## Aim of the exercise
Below are records; count the lines that contain "computer" and give only the total.
---------- Material shown ----------
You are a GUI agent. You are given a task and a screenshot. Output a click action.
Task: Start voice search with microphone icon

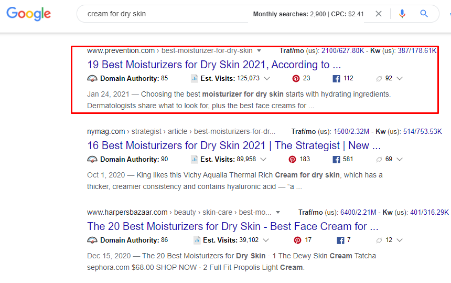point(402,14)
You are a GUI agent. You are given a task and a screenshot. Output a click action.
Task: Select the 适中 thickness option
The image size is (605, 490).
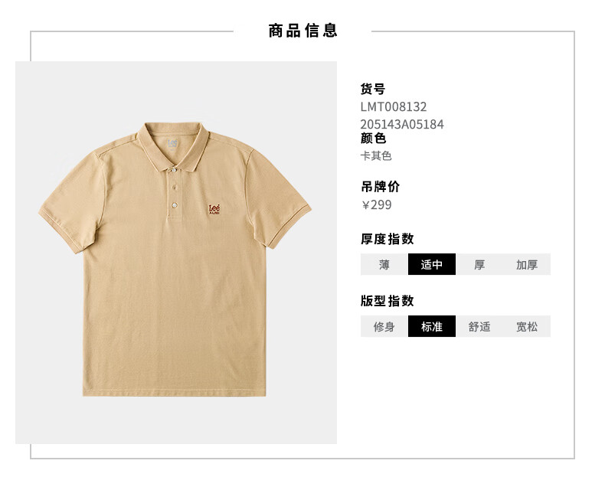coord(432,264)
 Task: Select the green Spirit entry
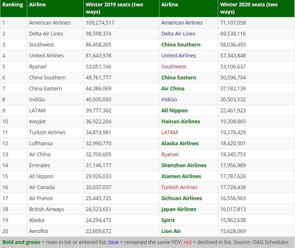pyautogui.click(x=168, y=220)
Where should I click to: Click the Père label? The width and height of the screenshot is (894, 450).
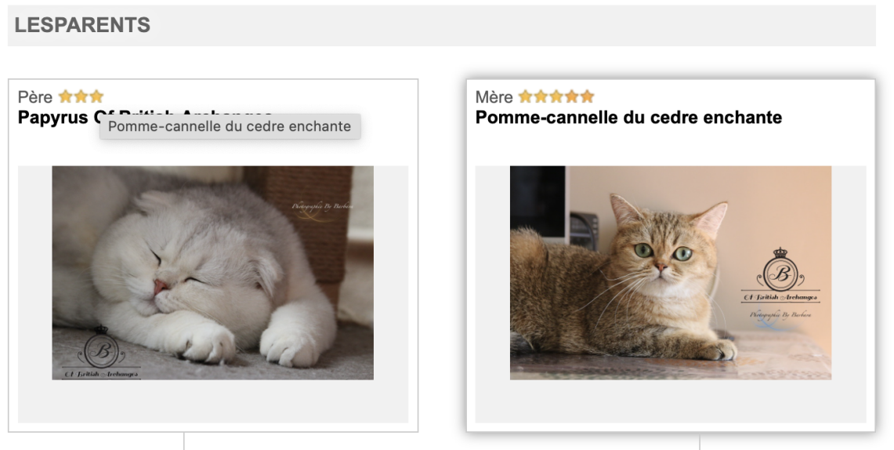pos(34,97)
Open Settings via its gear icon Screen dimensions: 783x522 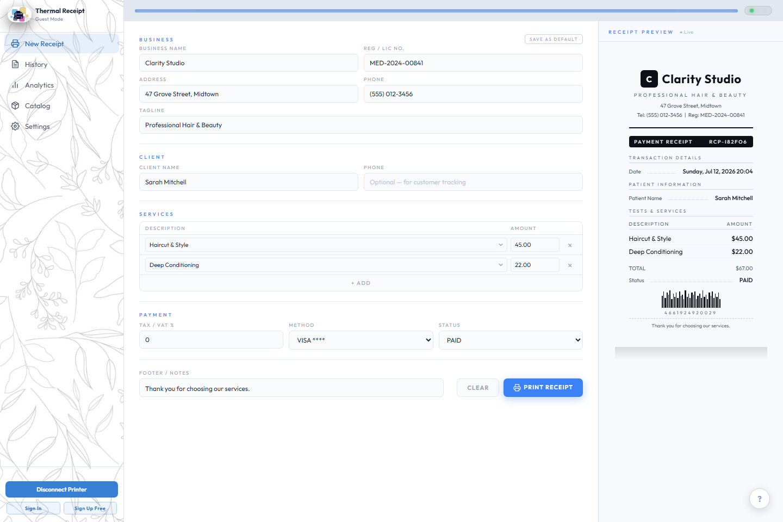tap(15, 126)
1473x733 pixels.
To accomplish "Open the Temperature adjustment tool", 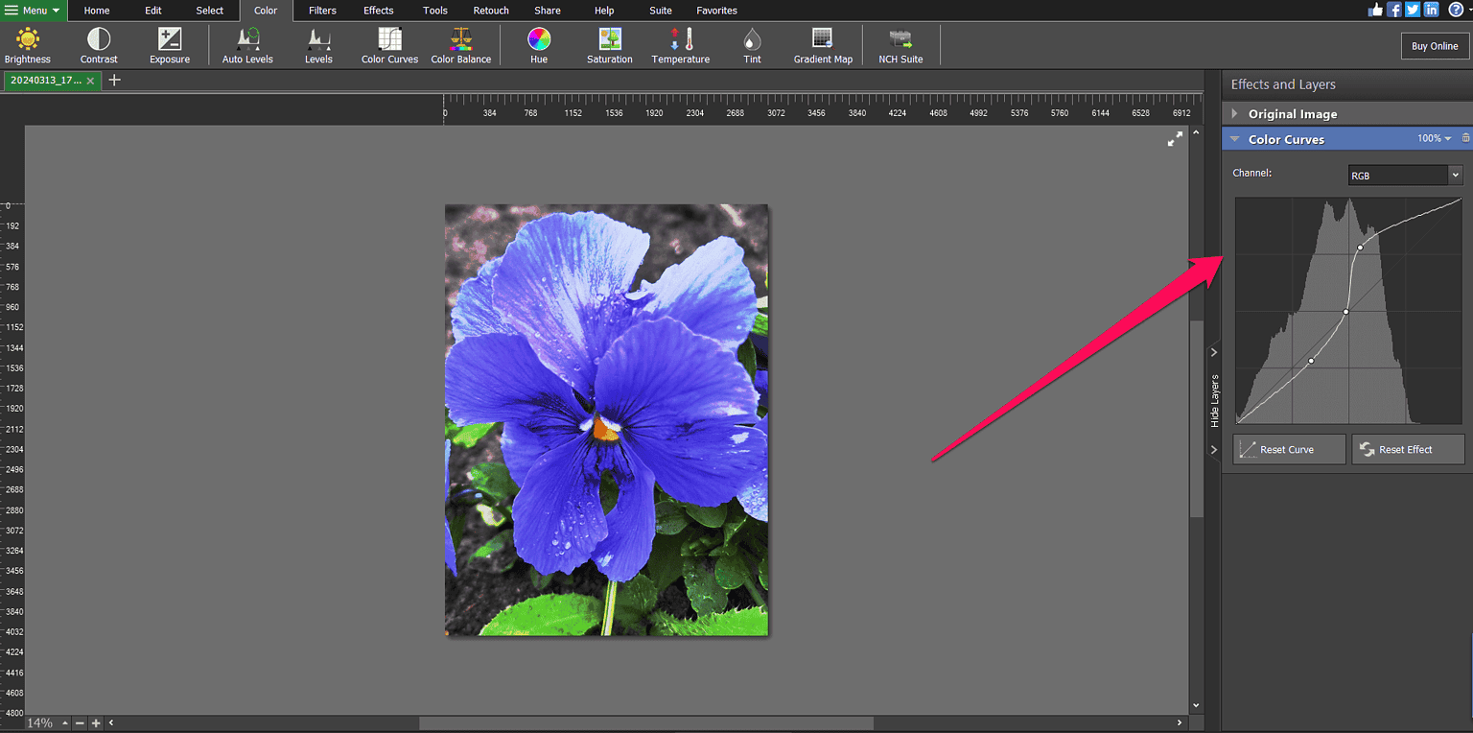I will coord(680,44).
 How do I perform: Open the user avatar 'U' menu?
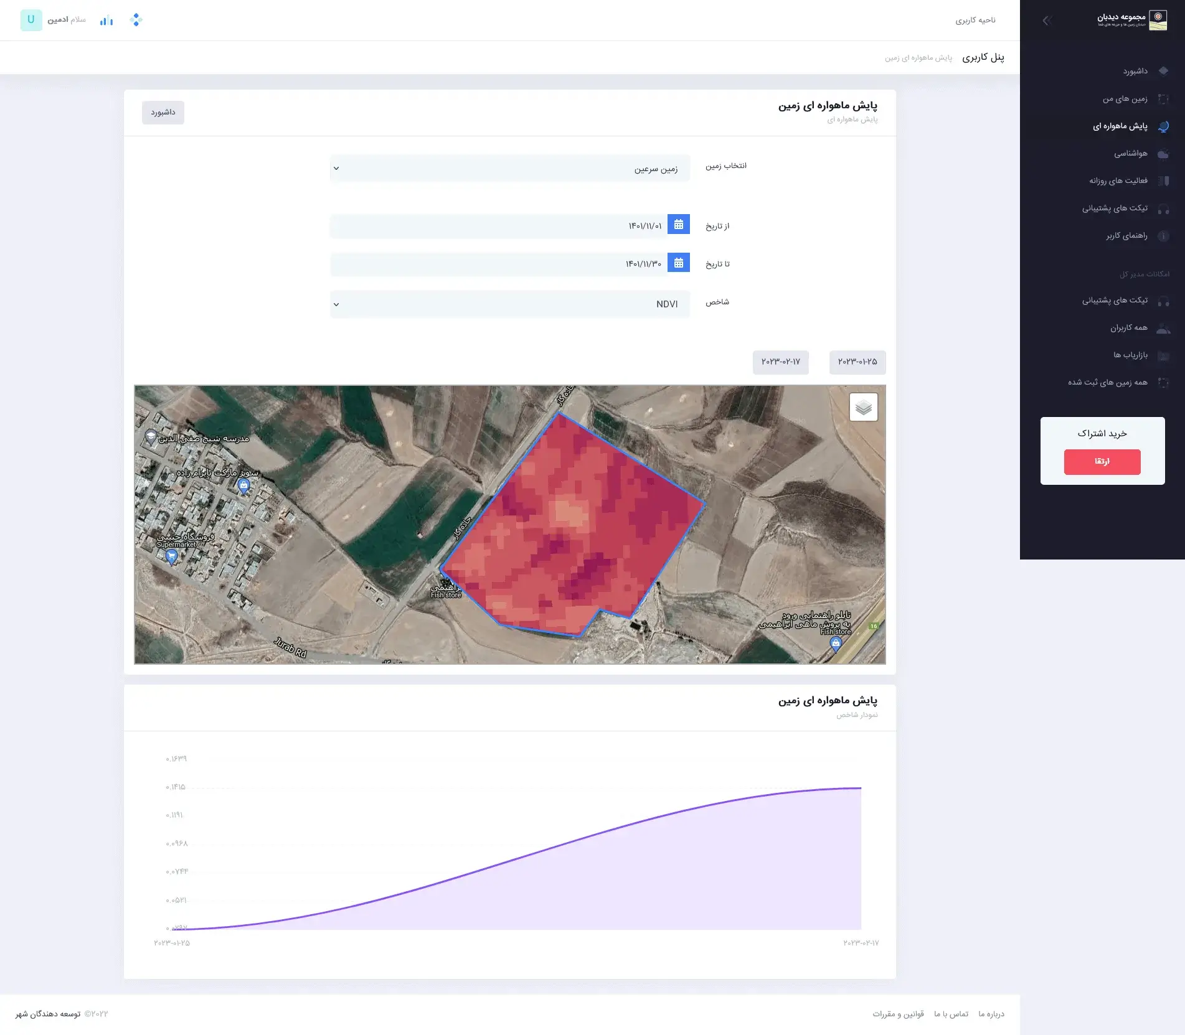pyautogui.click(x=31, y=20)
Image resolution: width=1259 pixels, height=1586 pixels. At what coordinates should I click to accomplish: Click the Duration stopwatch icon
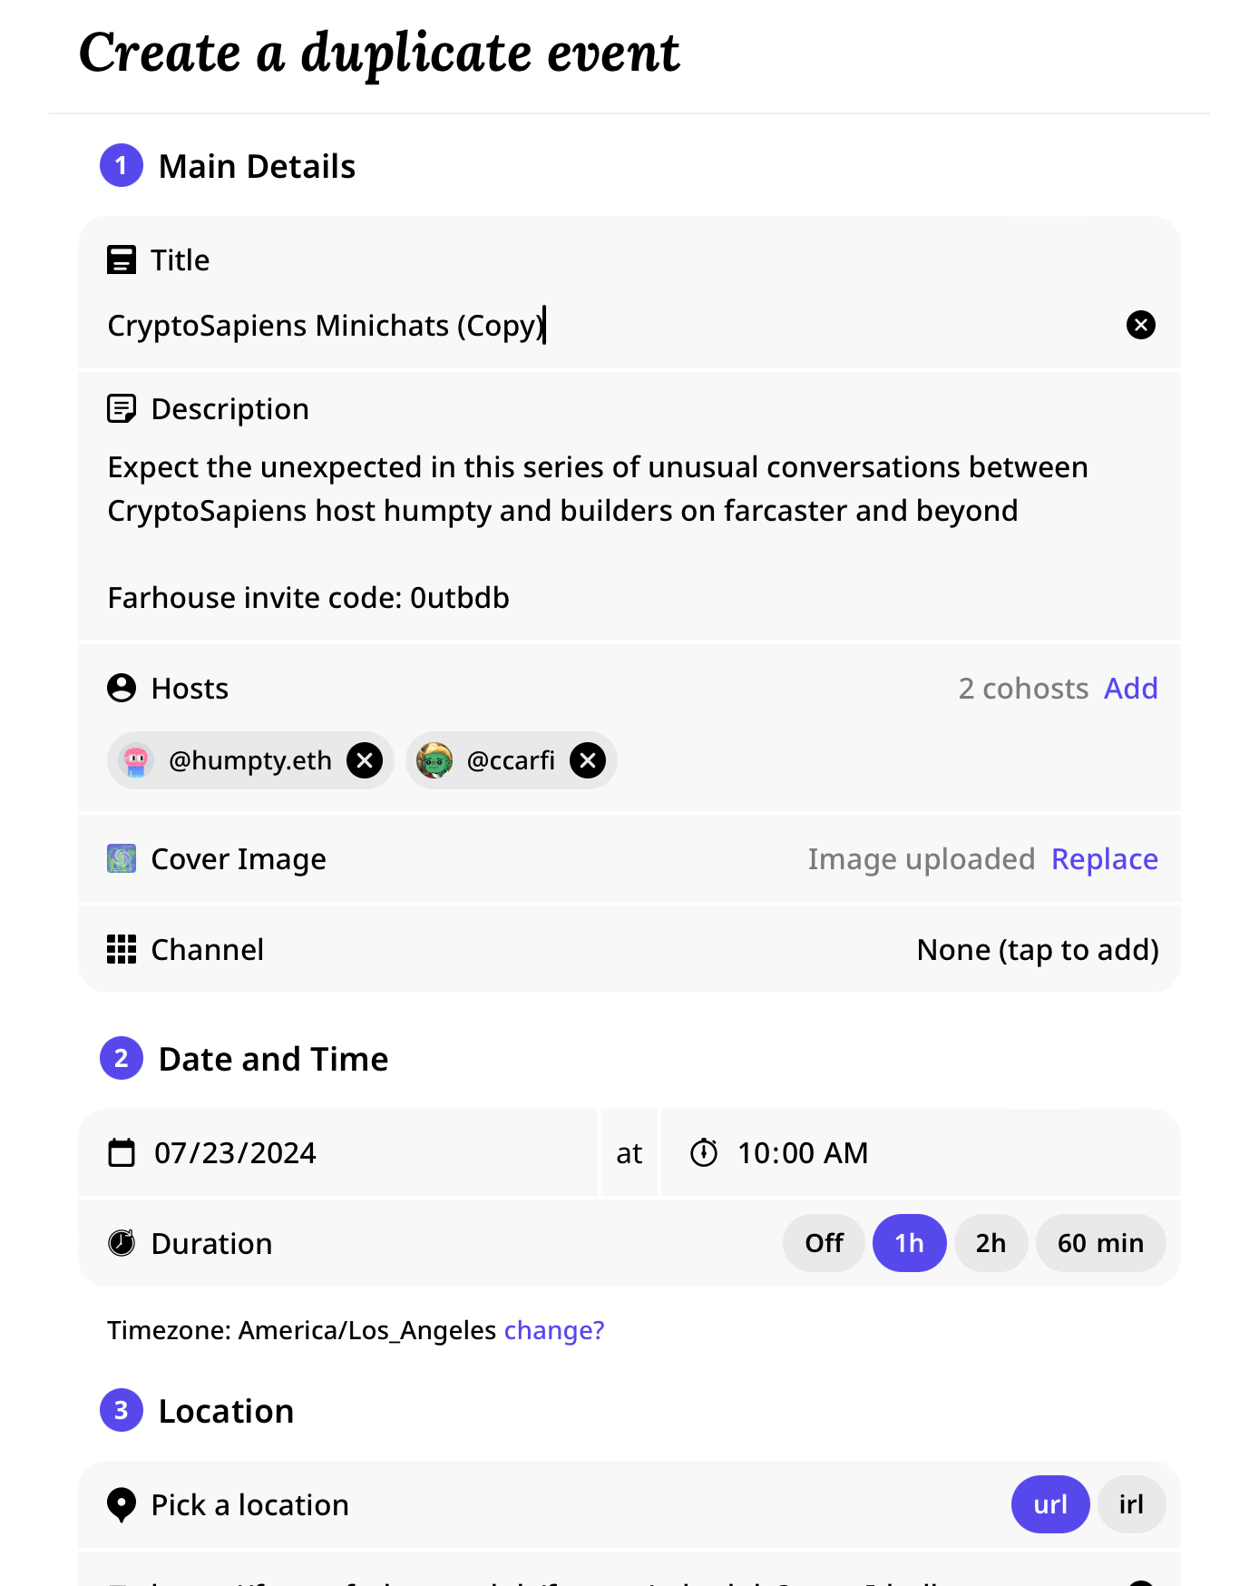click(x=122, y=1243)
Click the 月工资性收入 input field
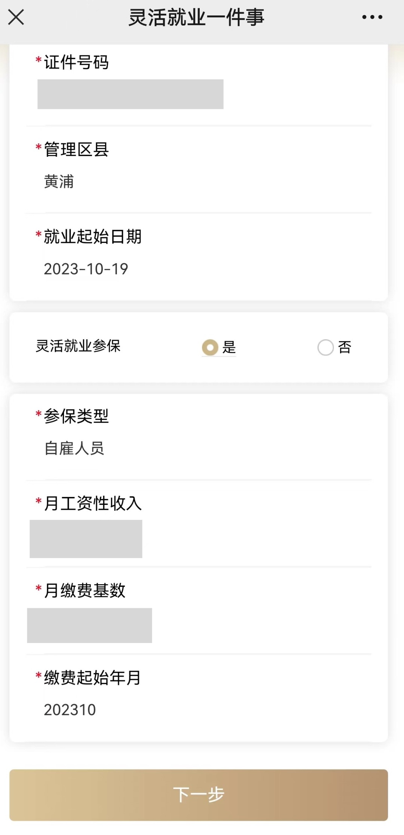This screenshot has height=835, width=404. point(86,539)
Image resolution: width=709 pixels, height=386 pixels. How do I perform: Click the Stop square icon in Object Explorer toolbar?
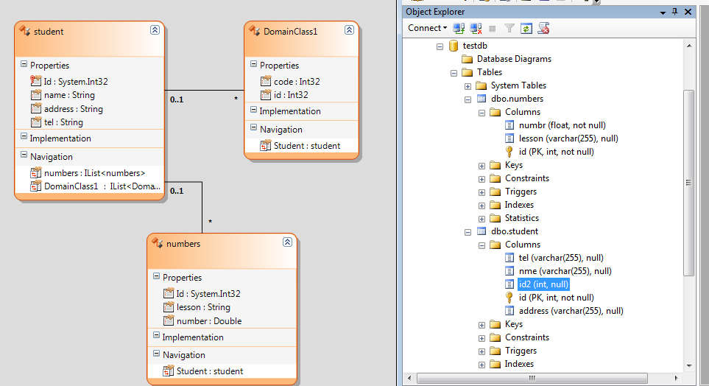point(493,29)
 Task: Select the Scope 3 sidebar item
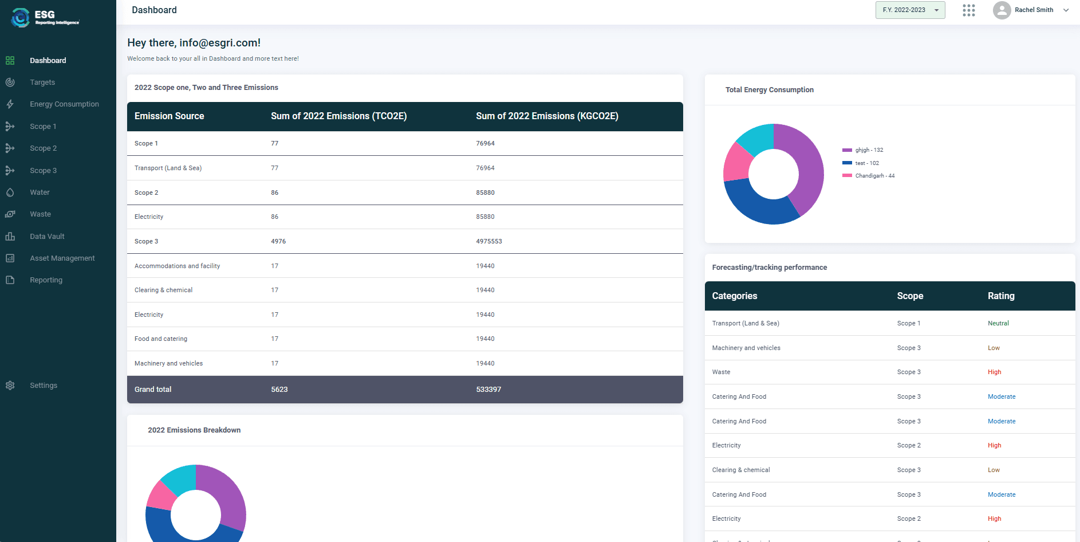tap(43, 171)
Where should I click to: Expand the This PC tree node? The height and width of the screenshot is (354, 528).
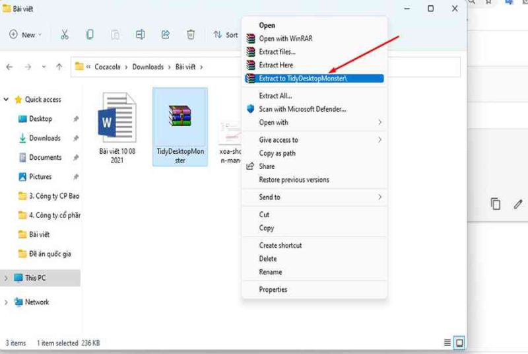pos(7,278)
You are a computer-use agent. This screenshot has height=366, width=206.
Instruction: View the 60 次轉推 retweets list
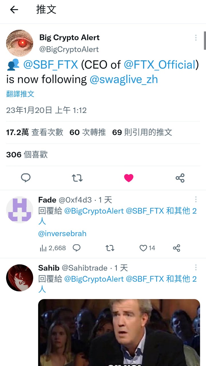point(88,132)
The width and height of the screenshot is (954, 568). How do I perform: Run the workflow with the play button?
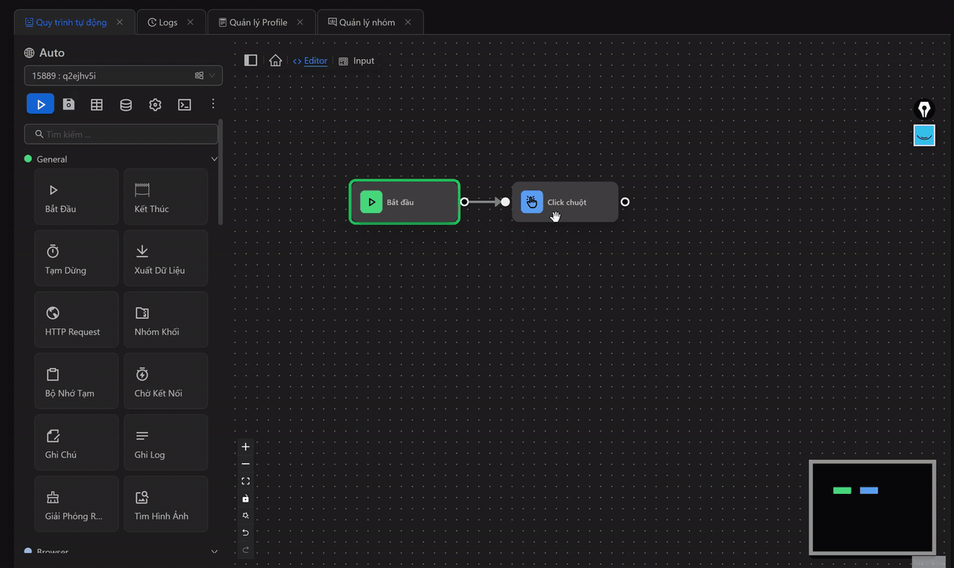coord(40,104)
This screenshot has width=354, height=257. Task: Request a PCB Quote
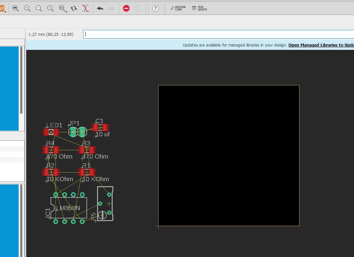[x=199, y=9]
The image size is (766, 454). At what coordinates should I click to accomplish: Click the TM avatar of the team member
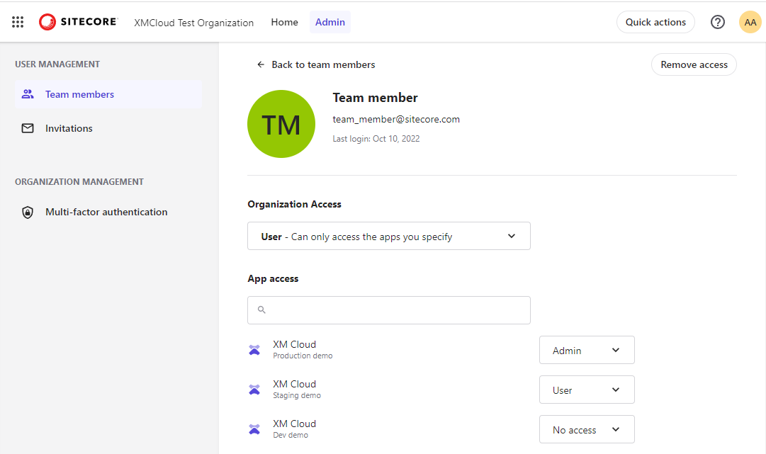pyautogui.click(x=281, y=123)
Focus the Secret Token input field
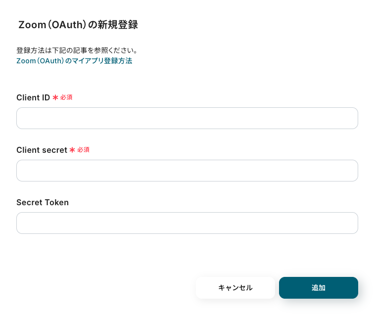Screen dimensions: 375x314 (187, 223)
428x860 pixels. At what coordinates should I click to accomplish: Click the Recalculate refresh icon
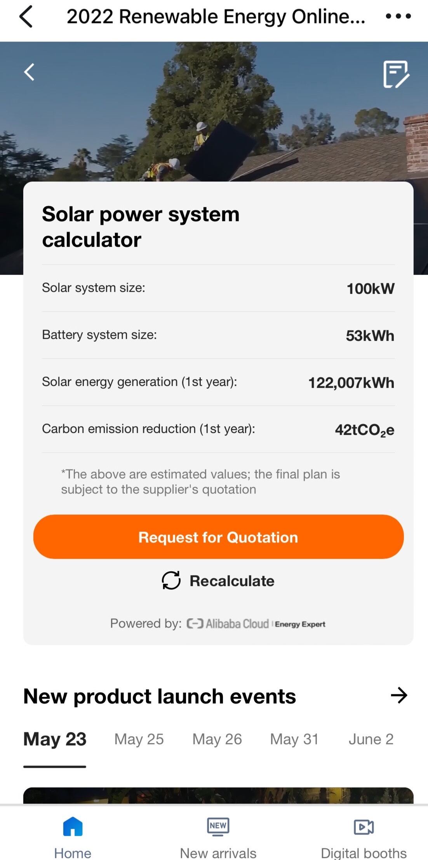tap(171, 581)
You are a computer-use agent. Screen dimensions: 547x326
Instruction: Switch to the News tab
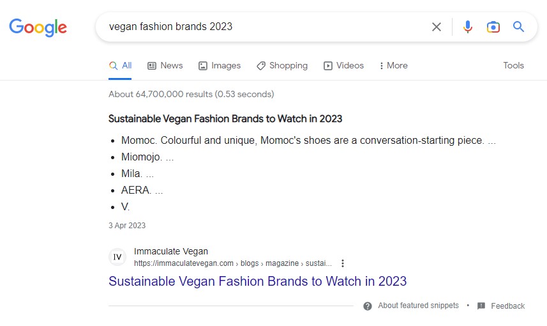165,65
----------
## Answer below
2